**Compiti da svolgere:**
• A. Nel testo sulla metafora del ponte, quale spazio designava il termine pontos nella Grecia classica?
• B. Riprenda il testo sulla metafora del ponte e lo prosegua dopo l'ultima frase riportata.

**Testo della pagina:**
============

Particolare del «Ponte del capello». Santa Maria in Piano, Loreto Aprutino
È l’hybris, la
sfida arrogante ai limiti imposti dalla natura e l’ottusità che
sempre l’accompagna ciò che ha sempre causato i disastri più
grandi.
Raffaele K. Salinari
La metafora del ponte, sinonimo di
inferno dalla notte dei secoli
Il termine pontos,
da cui deriva la parola «ponte», designava, per la Grecia classica,
al contrario di thalassa o pélagos, l’alto mare,
l’ignoto del largo, lo spazio marino nel quale non si vedono le
coste e che sembra confondersi, nelle notti senza luna né stelle,
con il cielo scuro; il termine descrive anche il fondo marino, nel
senso di un incommensurabile baratro.
Per questo pontos veniva
usato come una delle denominazioni del mondo infero, del Tartaro, con
il quale confinava attraverso comuni «radici», poiché in entrambi
nessuna direzione è stabilita e possibile e un’incudine di bronzo
può cadere senza arrivare mai da nessuna parte: «Voragine immensa,
né in tutto il corso di un intero anno uno giungerebbe a terra, se
prima si trovasse dentro alle porte, ma qua e là lo trascinerebbe
tempesta sopra tempesta dolorosa». dice Esiodo nella sua Teogonia.
Nel Mazdeismo il
«battesimo nelle piscine di Persepoli» serve per incontrare «qui
ed ora» la propria Daena, lo spirito guida di ogni essere umano, sul
Ponte Chinvat: «Alla domanda dell’anima stupefatta, che chiede ma
chi sei? alla fanciulla che avanza all’ingresso del Ponte Chinvat e
la cui bellezza risplende più di ogni altra bellezza mai intravista
nel mondo terrestre, essa risponde: sono la tua propria Daena – ciò
che vuol dire: io sono in persona la fede che hai professato e quella
che te l’ha ispirata, quella per cui hai garantito e quella che ti
ha guidato, quella che ti ha riconfortato e quella che ora ti
giudica, poiché io sono in persona l’Immagine voluta infine da te
stesso. Non è nel potere di un essere umano distruggere la propria
idea celeste, ma è in suo potere tradirla, separarsene, non avere di
fronte a sé, all’ingresso del Ponte Chinvat, che la caricatura
abominevole e demoniaca del suo io abbandonato a se stesso».

============

**Sezione dati:**

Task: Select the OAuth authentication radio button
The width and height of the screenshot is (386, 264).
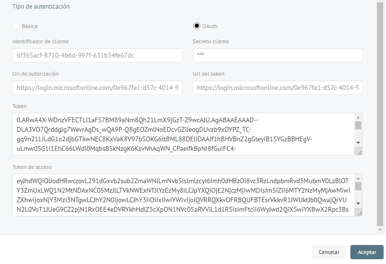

============

**Esercizi svolti:**
• A. L'alto mare, l'ignoto del largo, lo spazio marino in cui non si vedono le coste.

• B.
Chinvat, allora, è il
nome che porta ogni ponte: ogni passaggio necessario e
pericoloso: opus periculosum maxime dicevano i Romani, per
i quali alla gestione del sacro Pons Sublicius, il più antico di
Roma, era preposto il pontifex maximus, cioè la più alta
carica sacerdotale. In queste ascendenze antiche riconosciamo,
allora, al tempo stesso, sia la consapevolezza della sua necessità,
sia della sua fragilità come ogni opera umana corrosa dal tempo.
Ponte Chinvat
Ce lo ricorda anche Ernst
Jünger quando, nelle Scogliere di marmo dice: «Non una casa vien
costruita, non un’architettura progettata, ove la ruina non sia
implicita, posta quale pietra di fondamento».
Anche Kipling, che pure
era un Libero Muratore, anzi proprio per questo, nel suo racconto The
Bridge-Builders mette in contrapposizione lo spirito della
tradizione Indù, ancora legata al rispetto dei limiti imposti
all’uomo dalla natura, alla presunzione tecnicista dell’ingegnere
britannico che, nel caso, darà la colpa del crollo ad un problema
legato ai materiali, non alla insipienza umana.
Sempre Kipling, Nell’Uomo
che volle farsi Re, fa emblematicamente condannare a morte il
supponente protagonista facendolo precipitare in un baratro dopo che
gli indigeni hanno tagliato le corde del ponte sospeso. Il ponte è
allora una metafora, non solo un’opera dell’ingegno umano; esso è
sì sospeso tra ciò che ci trasporta al di là della nostra
individualità, ma la sua caducità è anche la nostra; è questo il
binomio imprescindibile e necessario del quale dobbiamo essere
consapevoli per non incorrere nel peccato massimo che i Greci
attribuiscono all’umanità: l’hybris, la sfida arrogante ai
limiti imposti dalla natura e l’ottusità che la accompagna, ciò
che ha sempre causato i disastri più grandi.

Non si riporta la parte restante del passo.